The scientists hope to find a nutritional intervention that could stop the process that develops these carcinogens.

The research began with a small human study based at Penn State University. Researchers there fed participants a weeklong diet lacking any nitrates or garlic. They then gave the participants a dose of sodium nitrate – in a formulation that would not become toxic, but which would show a marker in the urine of the potentially toxic process.

Groups were then treated with capsules containing varying levels of garlic: 1, 3 or 5 grams of fresh garlic, or 3 grams of an aged garlic extract. A separate group received 500 milligrams of ascorbic acid, or vitamin C. Both the nitrate formula and treatments were given for seven days. Urine samples were collected from all of the participants every other day for seven days.

That research team then turned to Harrison and colleagues, who explored the methods required to precisely quantify biomarkers in urine for both the garlic consumption and the presence of nitrosoproline, the indicator that nitrosation has occurred.
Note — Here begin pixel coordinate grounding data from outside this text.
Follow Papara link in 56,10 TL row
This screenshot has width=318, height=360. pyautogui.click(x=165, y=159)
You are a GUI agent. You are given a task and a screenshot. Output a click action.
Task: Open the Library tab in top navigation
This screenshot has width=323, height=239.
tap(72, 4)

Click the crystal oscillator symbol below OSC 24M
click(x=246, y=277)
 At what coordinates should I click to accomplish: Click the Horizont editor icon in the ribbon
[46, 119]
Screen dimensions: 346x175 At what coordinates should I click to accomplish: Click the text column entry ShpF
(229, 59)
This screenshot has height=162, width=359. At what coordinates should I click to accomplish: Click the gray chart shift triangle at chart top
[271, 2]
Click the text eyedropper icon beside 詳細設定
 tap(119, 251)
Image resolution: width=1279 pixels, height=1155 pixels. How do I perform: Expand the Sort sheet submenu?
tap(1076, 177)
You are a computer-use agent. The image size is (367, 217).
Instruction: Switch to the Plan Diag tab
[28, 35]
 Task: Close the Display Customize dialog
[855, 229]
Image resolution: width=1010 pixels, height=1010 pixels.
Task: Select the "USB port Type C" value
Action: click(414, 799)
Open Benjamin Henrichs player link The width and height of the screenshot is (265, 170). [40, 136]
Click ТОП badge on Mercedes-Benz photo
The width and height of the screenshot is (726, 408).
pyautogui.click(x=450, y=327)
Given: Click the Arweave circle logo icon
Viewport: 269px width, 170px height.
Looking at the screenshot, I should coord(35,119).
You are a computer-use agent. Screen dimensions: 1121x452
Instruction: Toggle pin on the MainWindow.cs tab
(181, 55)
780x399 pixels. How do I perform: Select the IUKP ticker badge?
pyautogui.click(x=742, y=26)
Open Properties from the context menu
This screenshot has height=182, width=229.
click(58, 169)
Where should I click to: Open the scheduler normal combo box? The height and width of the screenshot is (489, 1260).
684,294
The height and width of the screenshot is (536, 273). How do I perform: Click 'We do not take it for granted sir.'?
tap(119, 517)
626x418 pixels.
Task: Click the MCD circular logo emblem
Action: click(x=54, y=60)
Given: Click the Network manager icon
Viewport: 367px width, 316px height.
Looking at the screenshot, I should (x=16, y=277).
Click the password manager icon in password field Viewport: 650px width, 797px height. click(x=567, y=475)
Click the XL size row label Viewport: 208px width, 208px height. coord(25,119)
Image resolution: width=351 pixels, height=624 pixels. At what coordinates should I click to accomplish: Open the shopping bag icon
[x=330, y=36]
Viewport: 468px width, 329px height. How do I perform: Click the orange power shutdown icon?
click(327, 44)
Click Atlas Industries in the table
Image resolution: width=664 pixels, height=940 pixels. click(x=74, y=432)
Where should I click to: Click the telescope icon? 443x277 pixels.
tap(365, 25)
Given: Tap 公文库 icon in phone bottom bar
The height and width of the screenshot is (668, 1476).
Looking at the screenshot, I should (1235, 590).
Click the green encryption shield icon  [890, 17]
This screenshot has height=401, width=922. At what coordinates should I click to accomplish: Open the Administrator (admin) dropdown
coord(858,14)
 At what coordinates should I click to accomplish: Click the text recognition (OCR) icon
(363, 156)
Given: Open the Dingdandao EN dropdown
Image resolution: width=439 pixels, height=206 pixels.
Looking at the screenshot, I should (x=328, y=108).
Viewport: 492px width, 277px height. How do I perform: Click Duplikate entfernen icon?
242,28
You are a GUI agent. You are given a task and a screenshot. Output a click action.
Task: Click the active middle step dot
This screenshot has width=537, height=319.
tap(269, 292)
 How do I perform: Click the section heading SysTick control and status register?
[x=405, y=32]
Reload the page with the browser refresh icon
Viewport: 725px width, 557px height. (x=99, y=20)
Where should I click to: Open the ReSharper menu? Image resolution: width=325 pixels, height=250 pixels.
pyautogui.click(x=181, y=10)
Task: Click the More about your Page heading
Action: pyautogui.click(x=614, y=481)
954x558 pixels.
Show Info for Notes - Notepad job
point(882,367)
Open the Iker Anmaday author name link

When the urine samples from the pilot garlic study were tested, it showed that the participants who had taken garlic had lower concentrations of the marker for nitrosation than did those who took no garlic. Though the differences were slight, the consumption of 5 grams of garlic per day was associated with the lowest level of the marker for potential carcinogens.

Vitamin C had a similar effect in lowering the marker for nitrosation.

Harrison noted that previous research has suggested that garlic and other plants with sulphur-containing compounds offer a variety of potential health benefits. Many questions remain about exactly what those benefits are and precisely how garlic works as a nutritional intervention.

“The precise mechanism by which garlic and other compounds affect nitrosation is under extensive investigation, but is not clear at this time,” he said.

“What this research does suggest, however, is that garlic may play some role in inhibiting formation of these nitrogen-based toxic substances. This was very small pilot study, so it’s also possible that the more garlic you have, the better it would be.”